Like Marble
On the topic of intimate friendship, I have more wonderings than insights. I question for instance, if it is possible to have more than one such relationship, at a time, I mean.
Rotating this in my mind, like a swirling marble, I have strong doubts. We don't reveal ourselves to everyone in the same light. Neither in presentation, nor interpretation. Friendship requires considerable focus and attention. And intimacy, all the more so.
I chose a marble, as our metaphor, for its perceptible qualities; the sound of dull drop or rolling, the impenetrable translucent visual, the coolness to the touch, that warms in the hand if held tight. But then, in a closed fist, or even half open palm, you don't see it all that much. Suggesting, intimacy requires a certain proximity, close enough to peer through, and far enough to view in the round. The marble cannot be in a pile of stuff, or in a collective bag. Intimacy requires it to be singled out. Tactile. Treated like a diamond, or suspect stuff. Like somebody grasping the sphere delicately between index and thumb.

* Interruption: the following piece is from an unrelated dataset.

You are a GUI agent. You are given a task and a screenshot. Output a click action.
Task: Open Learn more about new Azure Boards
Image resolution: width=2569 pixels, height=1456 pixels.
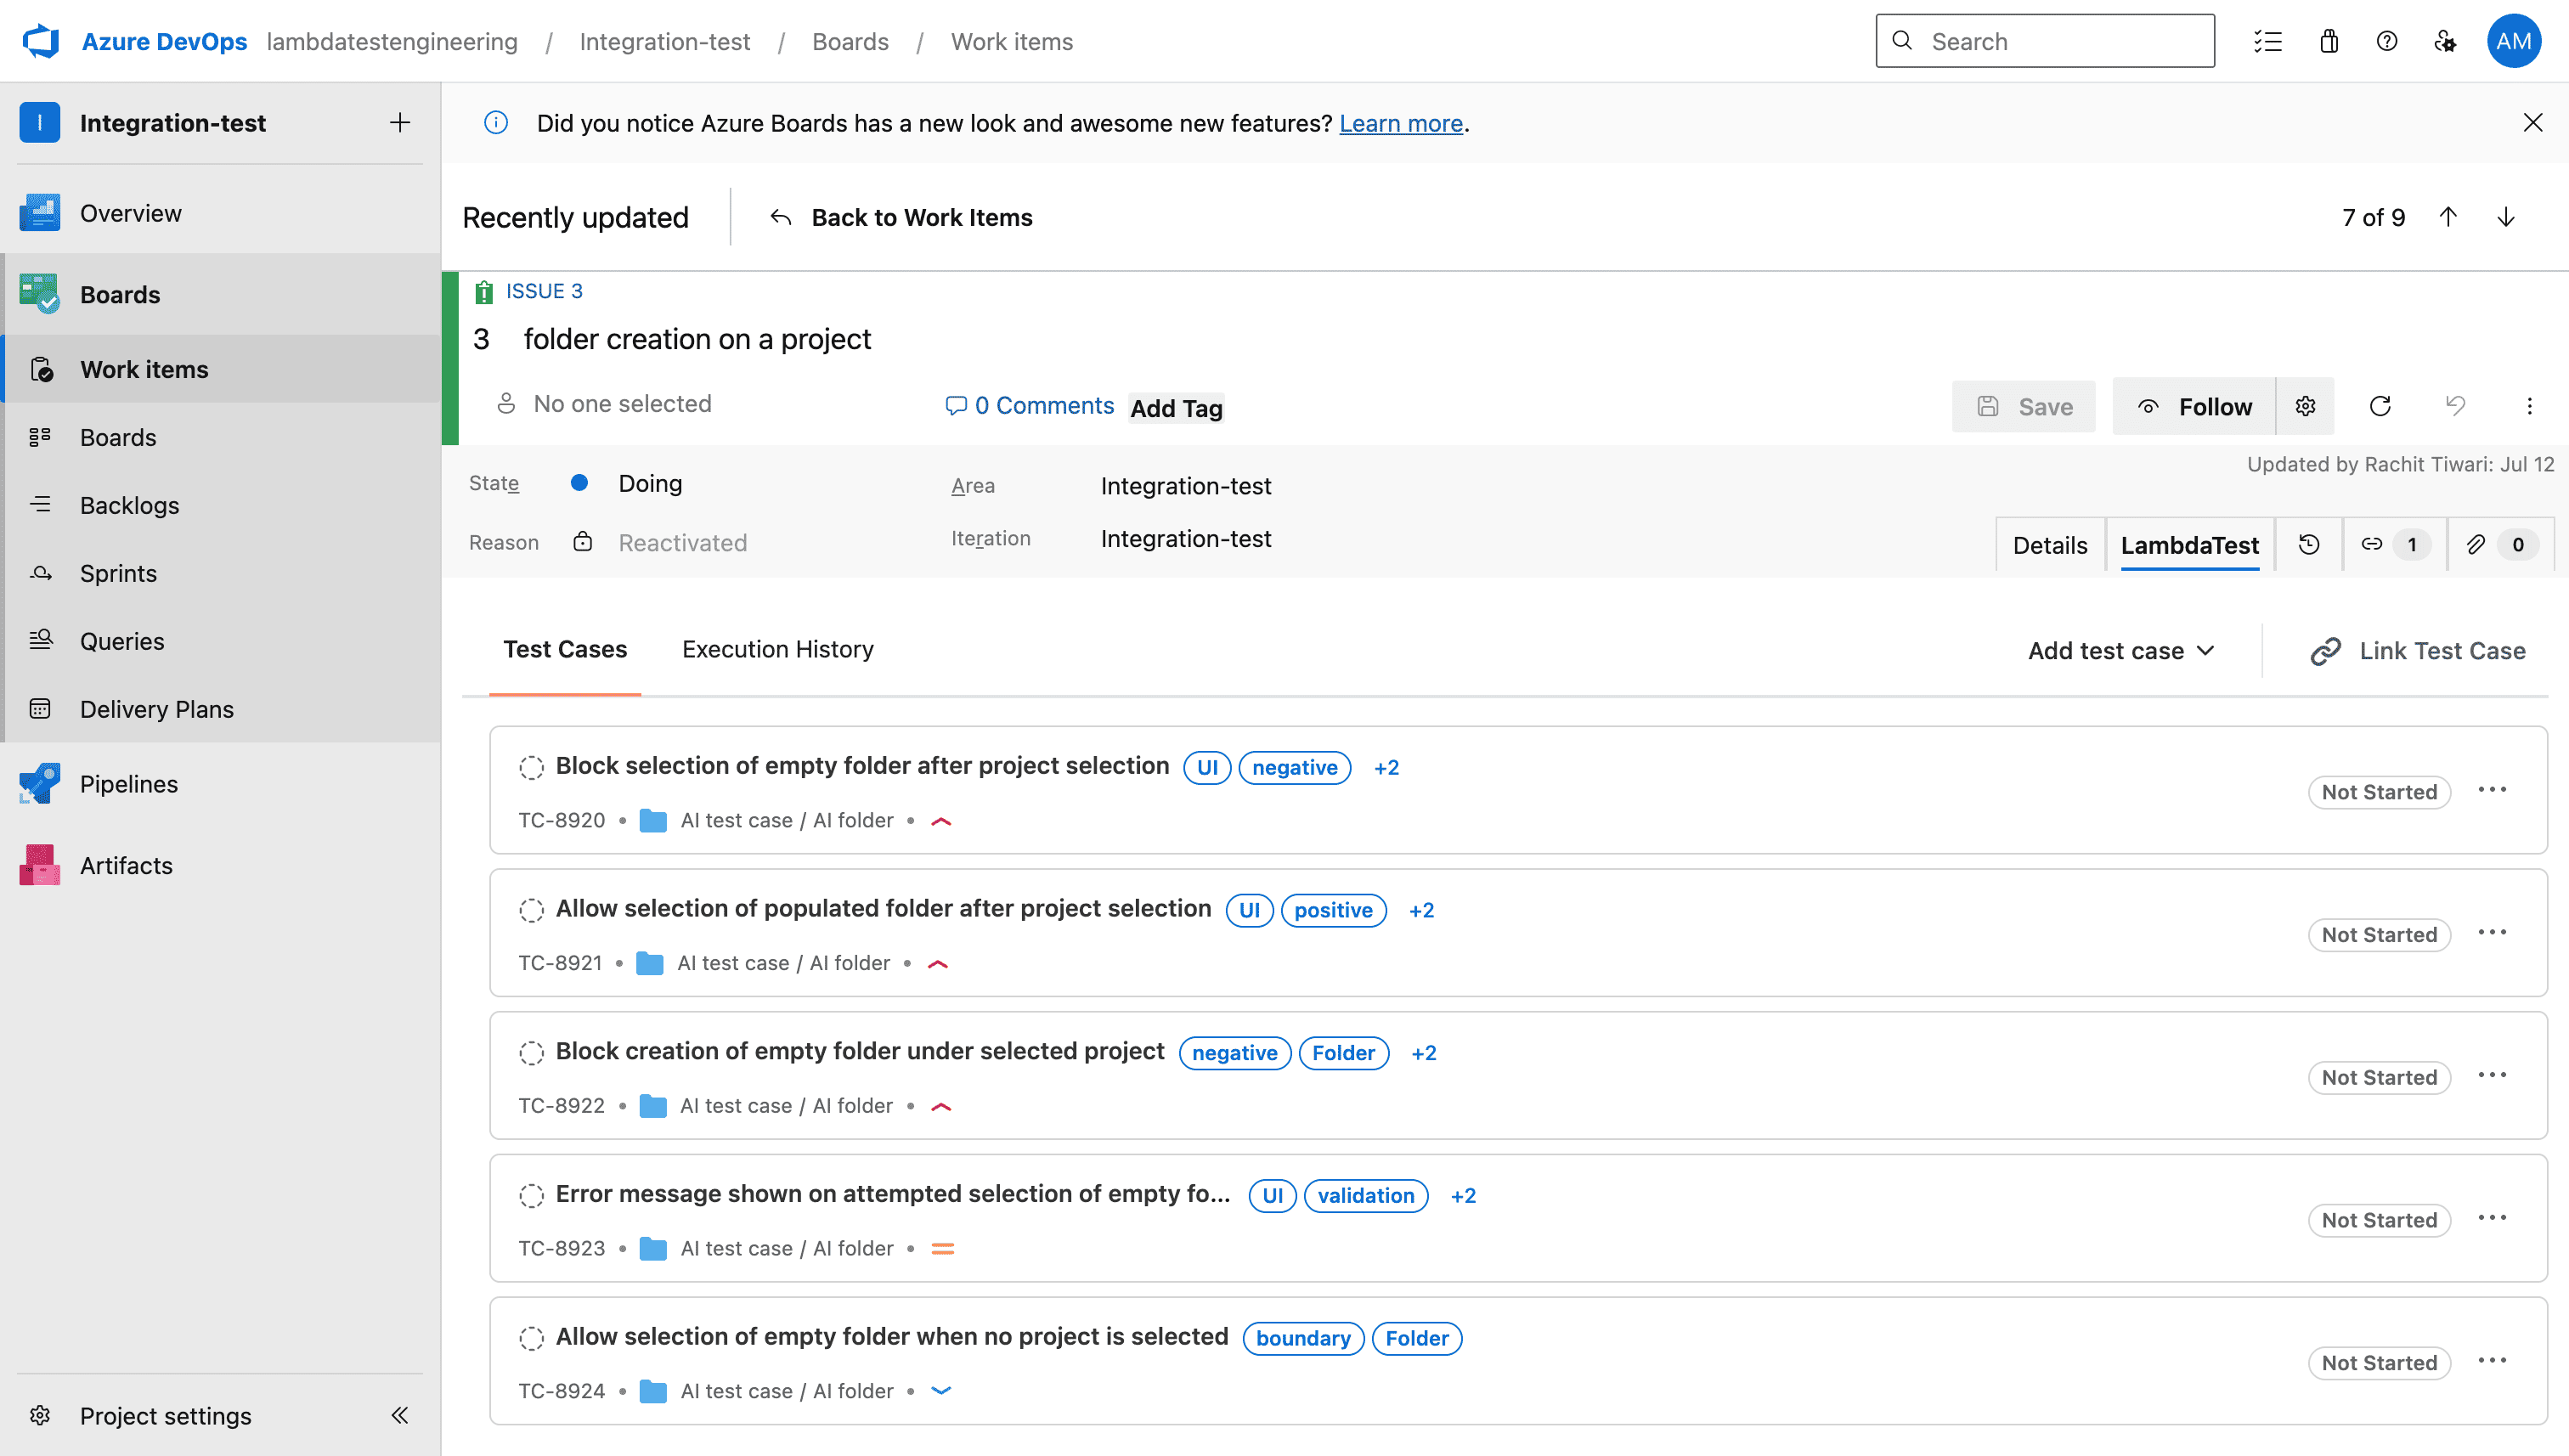click(x=1400, y=123)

Every marble, for the aficionado, has a whole unexplored world trapped inside. A planet with air pockets, tones, traces of shadow and sunshine. A whole other life. We can say causally, "oh, a marble," but the intimate will take his or her time, in degrees of criticism and appreciation to see the way the swirl tips to one side, or how the color fades from bright to nuance, darkness to light, in different times of day or night. Like the moon. The intimate will play with that found marble. Compulsively.
The intimate knows the marble has a story to tell and it cannot be fathomed by the condition of the exterior or even the components of the interior. Experience is somewhere beyond that, and it can only be tapped on a level that transcends. In interaction. That is perhaps the very thing that we are referring to as Intimacy.
The marble is an oddity in itself. We think of Jacks and Marbles, but there are hundreds of ways to play, and more often than not the lone marble is picked up, completely out of context. Sometimes we put that marble, inexplicably, in our pocket. We instinctively roll it in-between our fingers, unseen, except in our imagination-- a thing in motion, with us, in multidimensional thought.
Is intimate friendship like that? We are suddenly not alone but carrying someone else around, in thought.
I know we can't very well hold more than two marbles at a time, to the left and right, appreciating them individually. And in my thinking, I note, only one or the other will surface at a time. Just like the focal point of the eye physically is very, very specific, no matter how good our peripheral vision.
Speaking of the physical, I wonder also about the yin yang, for completion of thought. I observe that for myself, intimate friendship must be with an opposite. It's like I need the reflections of the male perspective, that I myself am lacking, to better understand life. Which begs the question, just how physical is the relationship? Again, I think of the marble. We seem to have (however flawed) a fuller picture, of it, when held in thought. As soon as you touch it, especially if sloppy, much of it is covered up, and it is hard to see through, beyond the surface, exposed, which is already distorted by surrounding reflected light. Worse, we see our own skin first--the holding of--rather than the marble and what it presents as subject rather than object.
On a tangent, what was it that Michaelangelo said--about marble--?
I saw the angel in the marble and carved until I set him free.
In intimate friendship we carve, very, very gently, mentally, ephemerally, adding and subtracting nothing, in sum, despite the necessary give and take. Like molecular cells are replaced every single second, though visually we remain perceptibly the same, in the moment.
In another remark by the sculptor:
The more the marbles wastes, the more the statue grows.
I chose to distort the interpretation of the latter, creatively. I believe that it means the more we chip away the more intricate the sculpture, perhaps the better the Art? But in friendship, a statue is the antithesis of deeper understanding. I return to the perfect sphere of our original small found marble. Formed as such, it stays, intact, regardless of contact. We do not, and there is no waste. Intimacy is in the living.